As issues like Brexit dominate the agenda in 2018, travel firms will have to work harder to retain talented staff who put customers first, says Jo Causon of The Institute of Customer Service
The last 12 months have continued to be an eventful period for the travel industry on a number of fronts, with the sad demise of Monarch and the woes of Ryanair being just two recent examples.
We have also seen the continuing impact of the Brexit vote on inflation, exchange rates and, in some areas, business confidence.
As consumers we have less money in our pockets but there is growing evidence of our changing behaviour, as we focus more on experiences and memories than products and possessions. I suspect that these changes will continue in 2018.
Against this backdrop a genuine and sustained focus on the customer experience is required if the year ahead is to be a good one.
Our research indicates a worrying trend that customers have to expend more effort to get what they want – this happens when an organisation sees service as a transactional activity rather than a core differentiator.
Brexit will continue to dominate the business and political agenda; but we still don’t know what our trading relationships will be with the EU and the rest of the world, and we still remain somewhat unclear about the status of EU residents in the UK.
However what is clear is that we will need to work hard to retain and attract the talent within our organisations and people development will become an increasingly important aspect of employee engagement.

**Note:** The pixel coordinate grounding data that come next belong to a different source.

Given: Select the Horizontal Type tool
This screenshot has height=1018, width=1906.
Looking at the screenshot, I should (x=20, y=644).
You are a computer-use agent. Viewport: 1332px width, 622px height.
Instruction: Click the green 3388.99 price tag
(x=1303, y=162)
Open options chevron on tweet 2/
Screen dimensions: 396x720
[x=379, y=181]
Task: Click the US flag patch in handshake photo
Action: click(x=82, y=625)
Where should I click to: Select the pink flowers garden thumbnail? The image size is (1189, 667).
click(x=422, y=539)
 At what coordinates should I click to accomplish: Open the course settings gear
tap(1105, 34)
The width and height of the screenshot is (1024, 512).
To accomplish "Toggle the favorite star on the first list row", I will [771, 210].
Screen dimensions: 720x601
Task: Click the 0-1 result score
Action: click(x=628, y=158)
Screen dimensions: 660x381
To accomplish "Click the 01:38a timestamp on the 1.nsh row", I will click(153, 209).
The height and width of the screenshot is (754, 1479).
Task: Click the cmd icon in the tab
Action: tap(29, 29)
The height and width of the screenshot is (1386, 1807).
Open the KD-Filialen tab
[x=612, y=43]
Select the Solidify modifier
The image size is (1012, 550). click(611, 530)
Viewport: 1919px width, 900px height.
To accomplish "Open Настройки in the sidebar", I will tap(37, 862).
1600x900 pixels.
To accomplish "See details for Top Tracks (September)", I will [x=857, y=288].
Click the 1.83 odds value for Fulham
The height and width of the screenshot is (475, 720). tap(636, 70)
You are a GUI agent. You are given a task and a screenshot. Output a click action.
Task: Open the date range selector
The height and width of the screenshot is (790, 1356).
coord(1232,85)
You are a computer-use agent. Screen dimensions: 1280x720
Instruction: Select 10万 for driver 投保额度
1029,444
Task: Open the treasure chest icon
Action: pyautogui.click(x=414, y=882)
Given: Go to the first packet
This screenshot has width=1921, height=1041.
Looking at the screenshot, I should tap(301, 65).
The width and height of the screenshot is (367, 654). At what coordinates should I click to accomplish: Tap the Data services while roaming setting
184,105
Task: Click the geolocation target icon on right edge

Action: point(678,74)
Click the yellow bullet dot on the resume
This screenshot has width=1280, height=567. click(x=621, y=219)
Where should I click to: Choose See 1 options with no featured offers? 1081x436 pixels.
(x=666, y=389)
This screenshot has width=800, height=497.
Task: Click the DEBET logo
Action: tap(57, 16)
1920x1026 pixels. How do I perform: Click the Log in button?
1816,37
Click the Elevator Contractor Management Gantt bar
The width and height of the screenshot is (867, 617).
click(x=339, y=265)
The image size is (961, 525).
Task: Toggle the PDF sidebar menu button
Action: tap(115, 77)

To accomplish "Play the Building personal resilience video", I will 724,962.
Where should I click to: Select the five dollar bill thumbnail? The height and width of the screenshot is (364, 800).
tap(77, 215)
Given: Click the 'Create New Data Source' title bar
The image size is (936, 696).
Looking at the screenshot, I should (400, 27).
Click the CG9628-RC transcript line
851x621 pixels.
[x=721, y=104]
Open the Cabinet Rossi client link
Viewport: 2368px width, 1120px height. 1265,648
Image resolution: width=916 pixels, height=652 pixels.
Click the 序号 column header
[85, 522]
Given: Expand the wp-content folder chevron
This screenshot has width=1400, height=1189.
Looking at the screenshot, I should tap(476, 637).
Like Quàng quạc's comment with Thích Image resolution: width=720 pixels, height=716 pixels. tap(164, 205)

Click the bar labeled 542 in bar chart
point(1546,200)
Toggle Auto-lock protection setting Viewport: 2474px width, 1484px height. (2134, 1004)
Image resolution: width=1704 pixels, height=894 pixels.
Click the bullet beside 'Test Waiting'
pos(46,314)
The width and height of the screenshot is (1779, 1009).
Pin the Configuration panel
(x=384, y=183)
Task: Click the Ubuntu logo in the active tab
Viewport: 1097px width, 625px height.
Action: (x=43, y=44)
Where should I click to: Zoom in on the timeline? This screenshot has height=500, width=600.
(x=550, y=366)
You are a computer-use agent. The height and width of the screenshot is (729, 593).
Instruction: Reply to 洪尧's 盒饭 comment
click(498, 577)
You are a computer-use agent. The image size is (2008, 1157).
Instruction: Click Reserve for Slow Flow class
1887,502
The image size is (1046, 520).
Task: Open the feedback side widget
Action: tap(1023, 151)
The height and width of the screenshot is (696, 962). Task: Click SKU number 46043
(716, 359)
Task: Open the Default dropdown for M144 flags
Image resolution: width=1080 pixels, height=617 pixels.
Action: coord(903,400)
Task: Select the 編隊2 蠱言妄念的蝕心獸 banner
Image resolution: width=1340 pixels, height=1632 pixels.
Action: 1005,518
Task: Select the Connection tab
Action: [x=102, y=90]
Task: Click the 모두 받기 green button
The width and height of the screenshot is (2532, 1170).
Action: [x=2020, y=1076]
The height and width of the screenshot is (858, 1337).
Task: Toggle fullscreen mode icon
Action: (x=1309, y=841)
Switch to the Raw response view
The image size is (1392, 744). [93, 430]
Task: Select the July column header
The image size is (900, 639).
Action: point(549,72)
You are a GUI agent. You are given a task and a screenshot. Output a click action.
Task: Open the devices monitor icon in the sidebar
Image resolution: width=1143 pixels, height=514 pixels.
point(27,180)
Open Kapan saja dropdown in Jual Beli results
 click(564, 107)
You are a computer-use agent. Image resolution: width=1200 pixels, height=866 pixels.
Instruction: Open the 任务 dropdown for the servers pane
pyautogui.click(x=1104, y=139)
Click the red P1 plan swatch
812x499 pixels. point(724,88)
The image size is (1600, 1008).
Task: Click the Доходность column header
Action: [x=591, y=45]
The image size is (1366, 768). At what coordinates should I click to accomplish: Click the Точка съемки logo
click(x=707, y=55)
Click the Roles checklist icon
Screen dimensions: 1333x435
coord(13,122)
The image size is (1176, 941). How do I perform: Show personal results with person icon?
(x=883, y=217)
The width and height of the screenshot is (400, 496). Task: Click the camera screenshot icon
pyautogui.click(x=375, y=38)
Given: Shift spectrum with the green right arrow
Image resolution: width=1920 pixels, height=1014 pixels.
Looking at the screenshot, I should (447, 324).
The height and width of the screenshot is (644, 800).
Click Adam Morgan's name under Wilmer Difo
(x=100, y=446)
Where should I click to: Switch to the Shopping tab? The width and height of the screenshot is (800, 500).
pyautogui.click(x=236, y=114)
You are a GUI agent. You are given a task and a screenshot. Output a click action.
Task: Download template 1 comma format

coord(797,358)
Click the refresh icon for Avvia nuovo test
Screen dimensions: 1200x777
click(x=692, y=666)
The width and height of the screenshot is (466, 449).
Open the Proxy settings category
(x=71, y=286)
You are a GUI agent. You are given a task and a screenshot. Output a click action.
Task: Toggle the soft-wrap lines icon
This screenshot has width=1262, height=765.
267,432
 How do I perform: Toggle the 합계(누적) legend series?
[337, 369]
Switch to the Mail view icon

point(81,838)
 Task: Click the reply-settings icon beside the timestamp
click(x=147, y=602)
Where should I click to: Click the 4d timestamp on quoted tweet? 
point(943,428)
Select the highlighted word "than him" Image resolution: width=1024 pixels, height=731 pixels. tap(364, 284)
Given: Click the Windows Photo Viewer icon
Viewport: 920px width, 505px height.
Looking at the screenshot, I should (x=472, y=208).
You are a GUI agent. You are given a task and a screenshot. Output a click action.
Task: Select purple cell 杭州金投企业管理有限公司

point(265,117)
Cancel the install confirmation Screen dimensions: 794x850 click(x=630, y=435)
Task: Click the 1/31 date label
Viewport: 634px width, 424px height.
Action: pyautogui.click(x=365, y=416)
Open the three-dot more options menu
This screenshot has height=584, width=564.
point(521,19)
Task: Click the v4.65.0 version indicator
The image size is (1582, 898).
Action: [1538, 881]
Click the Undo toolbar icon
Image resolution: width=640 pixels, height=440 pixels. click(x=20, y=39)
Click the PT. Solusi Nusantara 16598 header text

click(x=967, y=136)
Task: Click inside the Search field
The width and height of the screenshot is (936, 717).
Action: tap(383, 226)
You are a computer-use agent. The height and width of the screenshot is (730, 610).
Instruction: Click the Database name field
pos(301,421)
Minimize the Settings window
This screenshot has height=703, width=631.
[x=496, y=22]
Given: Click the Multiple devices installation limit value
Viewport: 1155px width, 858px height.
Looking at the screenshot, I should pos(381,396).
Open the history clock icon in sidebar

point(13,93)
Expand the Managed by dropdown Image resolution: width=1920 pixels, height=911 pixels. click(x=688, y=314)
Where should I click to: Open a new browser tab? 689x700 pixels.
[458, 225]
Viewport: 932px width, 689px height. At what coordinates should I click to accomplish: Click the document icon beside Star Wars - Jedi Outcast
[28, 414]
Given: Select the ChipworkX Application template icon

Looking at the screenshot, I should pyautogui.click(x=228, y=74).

The Institute’s research has shown that engaged employees are more likely to apply discretionary effort, generate business improvement ideas, deliver consistent performance and create memorable customer experiences.
In addition the delivery at the point of ‘the experience’ is only going to be part of the story.
The trend of people sharing their experience online will only grow, so the challenge and opportunity for the industry is to ensure that the whole experience – the search, purchase, experience and after-sale care – meets the memories we are looking to create.
One way – but by no means the only way – to achieve this is to develop a nuanced understanding of customers’ channel preferences and behaviour, integrating experience design, engaged people and technology to enable customers’ objectives and choices.
There is also a growing expectation that organisations need to be proactive, genuinely looking to create authentic customer experiences and safeguarding the interests and wellbeing of all their customers.
Being held to account entails significant customer experience challenges but doing the right thing is not a strategic expedient; it is a fundamental approach to achieving sustainable business performance.
Many organisations are also deploying automation and robotics to make customer experiences faster, quicker and more efficient.
The challenge for 2018 is finding the appropriate balance between technological deployment and the blend of customer experience design, employee training and human interaction – this will be a key requirement and the value from automation will be where the primary driver is creating better customer experiences rather than cost savings.
Some of this will be unsettling and certainly demanding; but there will be huge opportunities as well.
Being agile and listening to the mood of customers will continue to be critical, whilst holding your nerve and not being seduced into simply cutting prices.
Institute research indicates that where organisations really focus on the service experience in the longer term the profits will follow. We also know that 1 in 4 will pay more for a premium service.
Ultimately it is clear that for the travel sector, this is a pivotal moment. It is time to be brave and drive the customer experience agenda harder to maintain long-term survival.